0

I'm interested in saving the model created in Sklearn (e.g., EmpiricalCovariance, MinCovDet or OneClassSVM) and re-applying later on. I'm familiar with the option of saving a PKL file and joblib, however I would prefer to save the model explicitly and not a serialized python object. The main motivation for this is that it allows easily viewing the model parameters.

I found one reference to doing this: http://thiagomarzagao.com/2015/12/07/model-persistence-without-pickles/

The question is: Can I count on this working over time (i.e., new versions of sklearn)? Is this too much of a "hacky" solution?

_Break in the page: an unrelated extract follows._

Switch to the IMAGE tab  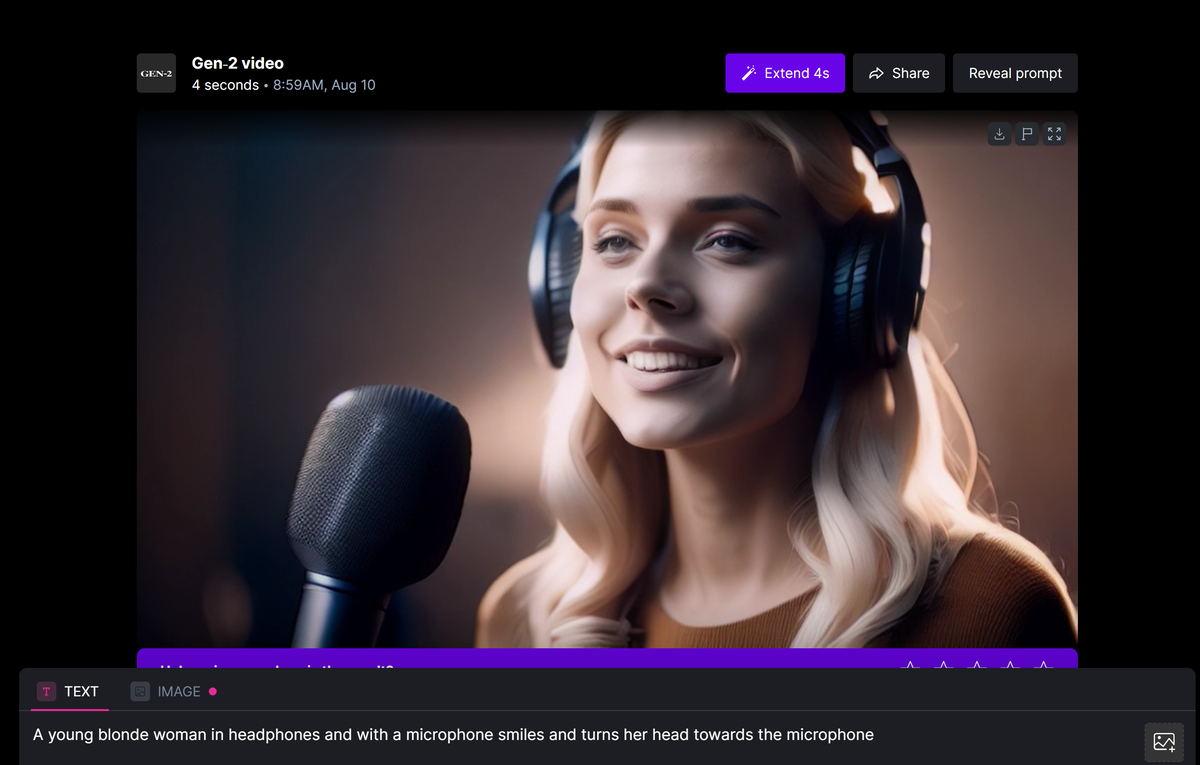point(167,691)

Does anyone have experience doing this?

Thanks Jonathan

Jonathan
  • 101
  • 2
  • Why does this not work for you? http://stackoverflow.com/questions/10592605/save-classifier-to-disk-in-scikit-learn I don't think you lose the parameters if you pickle and reload...In the example you gave they went that route because the data was huge. Are you working with huge data? If so, sklearn may or may not work. Google has a persistent table for queries, and they aren't pickling it, but they're working at scale. Your main motivation for not pickling should be that it would be too slow, not that you want to access the parameters again. – flyingmeatball May 04 '16 at 17:40

1 Answers1

1

I don't think it's a hacky solution, a colleague has done a similar thing where he exports a model to be consumed by a scorer which is written in golang, and is much faster than the scikit-learn scorer. If you're worried about compatability with future versions of sklearn, you should consider using an environment manager like conda or virtualenv; in anycause this is just good software engineering practice and something you should start to get used to anyway.

maxymoo
  • 35,286
  • 11
  • 92
  • 119